Coord. por: M. Yiossuf Adamgy

in Revista Al Furqán, nº. 142, de Novº./Dezº.2004

Entre muitos outros conceitos errados sobre o Islão está a ideia de que ele sanciona a escravatura e permite aos seus seguidores escravizar prisioneiros de guerra, em particular mulheres e estabelecer relações extra-matrimoniais com elas. Afirmamos veementemente que o Islão não tem sequer a mais leve ligação com escravatura e concubinagem. Pelo contrário, proíbe, absolutamente, estas práticas. È deveras ultajante associar tais barbaridades com uma religião revelada para elevar a humanidade.

O aspecto que precisa de ser analisado e o qual, talvez seja a causa de ideia errada, é o de que o Islão tenha adoptado um processo gradual para abolir a instituição da escravatura devido às condições sociais prevalecentes na Arábia nessa época.

Deve-se ter sempre em mente que a escravatura era parte integral da sociedade pré-Islâmica Árabe desse tempo. Havia muitos escravos, homens e mulheres em quase todas as casas. Isto devia-se especialmente a duas razões: Primeiro, durante esses tempos, era prática habitual repartir os prisioneiros de guerra em que eles eram distribuídos entre o exército que os capturara. Segundo, havia grandes mercados de escravos na Arábia, nessa época, onde sem terem de pagar direitos, homens e mu- lheres de todas as idades eram vendidos como animais.

Nestas circunstâncias, nas quais a escravatura se tinha tornado num constituinte essencial da sociedade Islâmica, o Islão adoptou um caminho gradual para eliminá-lo. Uma ordem imediata de proibição teria criado imensos problemas sociais e económicos. Ter-se-ia tornado impossível para a sociedade, providenciar as necessidades de um grande exército de escravos, que de outro modo estariam dependentes de várias famílias. Também o tesouro nacional não se encontrava em condições de os sustentar a todos numa base permanente. Um grande número entre eles eram idosos e incapazes de se sustentarem a eles mesmos. A única alternativa que lhes restava, se eles fossem instantaneamente libertados, teria sido voltarem-se para a mendicidade e tornarem-se um fardo para a sociedade. A questão de raparigas e mulheres escravas ainda era mais crítica, tendo em conta os seus baixos padrões morais. Libertá-las, de repente, teria apenas resultado num aumento tremendo dos bordéis.

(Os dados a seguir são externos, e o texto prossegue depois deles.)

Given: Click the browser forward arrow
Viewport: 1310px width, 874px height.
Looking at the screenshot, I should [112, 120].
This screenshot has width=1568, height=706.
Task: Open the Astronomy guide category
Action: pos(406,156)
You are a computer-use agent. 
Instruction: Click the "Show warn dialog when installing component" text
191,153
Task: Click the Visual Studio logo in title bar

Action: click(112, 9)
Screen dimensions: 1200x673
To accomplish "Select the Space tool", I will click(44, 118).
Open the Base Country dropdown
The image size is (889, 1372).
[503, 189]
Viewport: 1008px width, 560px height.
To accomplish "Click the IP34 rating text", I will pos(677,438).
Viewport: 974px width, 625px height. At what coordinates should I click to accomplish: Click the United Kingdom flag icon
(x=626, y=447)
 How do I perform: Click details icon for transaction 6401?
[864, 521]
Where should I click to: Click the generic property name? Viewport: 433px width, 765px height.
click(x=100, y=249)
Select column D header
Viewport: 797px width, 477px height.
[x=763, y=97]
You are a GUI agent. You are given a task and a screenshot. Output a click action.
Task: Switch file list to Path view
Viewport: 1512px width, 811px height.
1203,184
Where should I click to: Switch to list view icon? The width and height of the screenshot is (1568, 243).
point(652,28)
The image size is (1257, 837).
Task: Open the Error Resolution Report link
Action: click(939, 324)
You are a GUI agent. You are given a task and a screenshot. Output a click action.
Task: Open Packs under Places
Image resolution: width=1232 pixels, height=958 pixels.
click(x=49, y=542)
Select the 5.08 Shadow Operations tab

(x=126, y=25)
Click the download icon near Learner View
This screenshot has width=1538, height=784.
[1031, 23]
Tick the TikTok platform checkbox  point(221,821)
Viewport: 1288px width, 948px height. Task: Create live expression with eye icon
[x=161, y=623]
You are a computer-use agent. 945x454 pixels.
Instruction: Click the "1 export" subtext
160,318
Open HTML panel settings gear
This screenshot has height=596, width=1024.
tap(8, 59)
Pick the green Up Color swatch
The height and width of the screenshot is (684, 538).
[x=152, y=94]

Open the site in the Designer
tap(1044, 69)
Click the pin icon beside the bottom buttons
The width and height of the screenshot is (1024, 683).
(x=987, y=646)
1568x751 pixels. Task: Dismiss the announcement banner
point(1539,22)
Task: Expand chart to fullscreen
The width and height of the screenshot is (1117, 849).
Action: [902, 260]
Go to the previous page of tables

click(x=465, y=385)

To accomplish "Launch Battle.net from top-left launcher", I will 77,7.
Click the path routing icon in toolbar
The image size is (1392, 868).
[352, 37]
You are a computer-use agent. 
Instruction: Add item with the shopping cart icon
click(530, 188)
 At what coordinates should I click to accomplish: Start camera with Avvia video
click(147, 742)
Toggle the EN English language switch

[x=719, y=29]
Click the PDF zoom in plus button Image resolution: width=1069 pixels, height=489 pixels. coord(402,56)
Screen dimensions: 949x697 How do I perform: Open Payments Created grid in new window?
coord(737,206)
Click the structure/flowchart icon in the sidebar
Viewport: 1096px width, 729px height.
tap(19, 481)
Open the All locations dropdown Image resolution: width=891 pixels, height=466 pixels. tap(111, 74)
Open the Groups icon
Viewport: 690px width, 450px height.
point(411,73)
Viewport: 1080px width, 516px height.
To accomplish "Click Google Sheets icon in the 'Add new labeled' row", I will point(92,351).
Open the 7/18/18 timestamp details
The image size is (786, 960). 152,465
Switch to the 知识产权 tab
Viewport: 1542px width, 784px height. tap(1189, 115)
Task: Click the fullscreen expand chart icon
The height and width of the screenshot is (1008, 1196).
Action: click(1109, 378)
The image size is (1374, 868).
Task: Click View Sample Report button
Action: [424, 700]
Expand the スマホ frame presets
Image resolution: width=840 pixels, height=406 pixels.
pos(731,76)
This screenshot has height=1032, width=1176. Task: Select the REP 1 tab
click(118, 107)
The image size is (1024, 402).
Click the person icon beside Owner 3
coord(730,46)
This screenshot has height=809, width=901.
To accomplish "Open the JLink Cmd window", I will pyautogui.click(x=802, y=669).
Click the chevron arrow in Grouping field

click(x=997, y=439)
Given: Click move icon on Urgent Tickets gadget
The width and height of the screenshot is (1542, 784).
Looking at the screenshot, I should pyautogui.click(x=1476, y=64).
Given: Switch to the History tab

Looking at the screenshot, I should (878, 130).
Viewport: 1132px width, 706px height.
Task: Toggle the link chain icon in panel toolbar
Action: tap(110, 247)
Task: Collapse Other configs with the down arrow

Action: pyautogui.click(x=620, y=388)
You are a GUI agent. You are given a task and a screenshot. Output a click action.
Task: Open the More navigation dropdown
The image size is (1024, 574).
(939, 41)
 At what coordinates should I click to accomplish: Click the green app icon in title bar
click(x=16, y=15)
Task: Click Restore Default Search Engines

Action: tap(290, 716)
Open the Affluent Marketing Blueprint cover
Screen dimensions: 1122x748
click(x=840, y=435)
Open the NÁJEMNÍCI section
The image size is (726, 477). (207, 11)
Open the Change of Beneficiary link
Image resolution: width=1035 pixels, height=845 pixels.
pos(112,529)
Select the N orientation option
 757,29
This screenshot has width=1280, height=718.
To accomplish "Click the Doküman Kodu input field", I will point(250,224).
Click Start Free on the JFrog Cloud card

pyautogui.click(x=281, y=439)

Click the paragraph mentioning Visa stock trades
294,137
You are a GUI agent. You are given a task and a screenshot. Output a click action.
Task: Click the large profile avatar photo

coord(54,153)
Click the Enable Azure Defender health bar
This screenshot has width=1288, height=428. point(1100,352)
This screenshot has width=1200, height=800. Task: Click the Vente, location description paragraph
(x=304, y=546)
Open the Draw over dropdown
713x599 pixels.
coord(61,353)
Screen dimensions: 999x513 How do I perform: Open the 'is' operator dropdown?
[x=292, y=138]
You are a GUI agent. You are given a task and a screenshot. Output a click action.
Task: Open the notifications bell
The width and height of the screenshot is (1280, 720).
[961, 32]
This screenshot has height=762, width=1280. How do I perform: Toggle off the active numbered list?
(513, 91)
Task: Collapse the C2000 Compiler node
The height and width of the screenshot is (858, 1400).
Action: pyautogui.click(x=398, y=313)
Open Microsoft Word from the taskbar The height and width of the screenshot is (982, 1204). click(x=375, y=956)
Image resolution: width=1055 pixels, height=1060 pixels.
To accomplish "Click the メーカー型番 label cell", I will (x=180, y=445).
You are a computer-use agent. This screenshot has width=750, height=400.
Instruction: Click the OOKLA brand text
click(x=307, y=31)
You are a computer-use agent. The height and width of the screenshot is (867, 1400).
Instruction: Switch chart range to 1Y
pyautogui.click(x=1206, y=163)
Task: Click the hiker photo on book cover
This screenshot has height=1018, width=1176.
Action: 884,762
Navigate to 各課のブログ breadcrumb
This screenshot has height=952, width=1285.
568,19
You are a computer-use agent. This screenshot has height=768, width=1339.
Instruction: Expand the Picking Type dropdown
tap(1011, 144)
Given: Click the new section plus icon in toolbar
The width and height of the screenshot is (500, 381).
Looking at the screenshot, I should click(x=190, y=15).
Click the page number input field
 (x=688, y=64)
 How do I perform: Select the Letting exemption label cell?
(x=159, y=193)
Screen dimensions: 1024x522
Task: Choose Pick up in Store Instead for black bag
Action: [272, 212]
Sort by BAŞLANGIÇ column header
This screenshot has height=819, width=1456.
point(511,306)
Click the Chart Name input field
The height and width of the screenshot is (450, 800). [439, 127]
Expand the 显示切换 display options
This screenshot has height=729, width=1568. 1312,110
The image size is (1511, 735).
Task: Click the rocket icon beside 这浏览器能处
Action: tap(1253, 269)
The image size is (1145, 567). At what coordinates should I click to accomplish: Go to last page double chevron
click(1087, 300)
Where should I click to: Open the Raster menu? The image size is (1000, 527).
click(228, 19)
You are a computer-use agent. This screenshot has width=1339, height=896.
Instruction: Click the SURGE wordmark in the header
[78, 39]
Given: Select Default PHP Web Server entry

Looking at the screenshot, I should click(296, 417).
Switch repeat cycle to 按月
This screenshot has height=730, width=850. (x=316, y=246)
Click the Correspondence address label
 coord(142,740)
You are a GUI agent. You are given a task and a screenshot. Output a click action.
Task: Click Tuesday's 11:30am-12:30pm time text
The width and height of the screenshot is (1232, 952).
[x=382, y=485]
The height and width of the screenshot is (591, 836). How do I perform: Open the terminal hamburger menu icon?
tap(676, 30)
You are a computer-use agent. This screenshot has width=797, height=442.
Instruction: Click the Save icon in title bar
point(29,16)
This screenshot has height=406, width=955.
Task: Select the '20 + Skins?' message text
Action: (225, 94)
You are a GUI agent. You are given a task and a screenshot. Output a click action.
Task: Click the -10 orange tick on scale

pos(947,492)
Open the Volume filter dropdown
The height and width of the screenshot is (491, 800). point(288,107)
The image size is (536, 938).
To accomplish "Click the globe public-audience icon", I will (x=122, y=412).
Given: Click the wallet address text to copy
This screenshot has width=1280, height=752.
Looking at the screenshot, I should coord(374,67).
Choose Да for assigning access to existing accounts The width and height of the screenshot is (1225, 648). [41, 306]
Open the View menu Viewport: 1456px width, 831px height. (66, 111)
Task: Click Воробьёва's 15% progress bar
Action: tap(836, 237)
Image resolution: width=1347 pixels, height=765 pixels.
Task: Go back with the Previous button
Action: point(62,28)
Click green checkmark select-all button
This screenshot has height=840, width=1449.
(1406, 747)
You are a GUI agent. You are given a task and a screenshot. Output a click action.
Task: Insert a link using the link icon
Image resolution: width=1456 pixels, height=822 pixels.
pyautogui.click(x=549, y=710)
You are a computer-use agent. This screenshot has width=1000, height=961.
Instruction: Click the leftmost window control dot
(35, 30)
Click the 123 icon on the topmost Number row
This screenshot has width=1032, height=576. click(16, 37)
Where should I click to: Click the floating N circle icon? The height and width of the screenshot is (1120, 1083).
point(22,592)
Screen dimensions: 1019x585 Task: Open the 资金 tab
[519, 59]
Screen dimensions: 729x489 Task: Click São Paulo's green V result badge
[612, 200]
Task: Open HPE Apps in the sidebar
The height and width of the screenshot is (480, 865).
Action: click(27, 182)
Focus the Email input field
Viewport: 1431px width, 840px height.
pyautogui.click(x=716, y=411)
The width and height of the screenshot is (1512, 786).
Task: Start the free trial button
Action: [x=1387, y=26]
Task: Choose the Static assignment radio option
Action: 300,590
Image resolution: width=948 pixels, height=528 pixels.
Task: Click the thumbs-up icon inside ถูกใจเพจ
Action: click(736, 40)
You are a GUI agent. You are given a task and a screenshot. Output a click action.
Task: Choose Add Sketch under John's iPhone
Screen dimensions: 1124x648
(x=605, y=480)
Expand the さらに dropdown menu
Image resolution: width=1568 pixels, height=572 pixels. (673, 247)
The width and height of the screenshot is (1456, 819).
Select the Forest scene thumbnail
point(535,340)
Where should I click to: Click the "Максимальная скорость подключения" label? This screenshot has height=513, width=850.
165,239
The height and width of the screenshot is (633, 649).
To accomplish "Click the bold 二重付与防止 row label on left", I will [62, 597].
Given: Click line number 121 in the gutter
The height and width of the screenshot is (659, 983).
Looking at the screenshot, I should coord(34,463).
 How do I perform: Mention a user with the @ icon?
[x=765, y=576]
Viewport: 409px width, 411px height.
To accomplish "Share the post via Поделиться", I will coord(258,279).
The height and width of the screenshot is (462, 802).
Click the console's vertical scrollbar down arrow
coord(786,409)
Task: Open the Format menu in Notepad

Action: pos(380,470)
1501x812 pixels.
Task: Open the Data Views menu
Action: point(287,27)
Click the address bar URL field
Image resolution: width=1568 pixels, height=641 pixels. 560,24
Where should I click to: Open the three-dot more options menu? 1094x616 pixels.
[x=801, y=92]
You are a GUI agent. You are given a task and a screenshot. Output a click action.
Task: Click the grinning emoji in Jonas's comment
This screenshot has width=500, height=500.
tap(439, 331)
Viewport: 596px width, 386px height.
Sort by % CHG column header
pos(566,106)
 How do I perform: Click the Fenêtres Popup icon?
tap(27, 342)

Talvez a razão que está por trás desta gradual erradicação possa ser melhor compreendida se considerarmos a posição que o proveito lucrativo ocupa na nossa economia, hoje em dia. Ninguém pode refutar que a estrutura da nossa economia nacional é orientada para o interesse do proveito lucrativo (juros). É visível a qualquer olho arguto como o parasita dos juros tem mutilado a economia nacional. Contudo, não se pode negar o facto de que sem ele o nosso actual sistema económico não se pode auto-sustentar. Qualquer pessoa razoável reconhecerá que hoje em dia se um governo quiser ver-se livre desta ameaça, então, apesar da sua superior proibição no Islão, terá de adoptar uma metodologia gradual. Durante este entretanto os negócios baseados no juro terão de ser tolerados e leis temporárias terão de ser criadas para segurar esses negócios, do mesmo modo que o Alcorão deu certas directivas temporárias relativamente aos escravos durante o período que medeia entre a sua erradicação gra- dual. Uma estrutura de economia alternativa terá de ser incorporada de forma firme no lugar da (economia) existente. Uma abolição súbita sem a existência de outra base, apenas apressará o colapso total do sistema económico, o qual, certamente, será desastroso para o país.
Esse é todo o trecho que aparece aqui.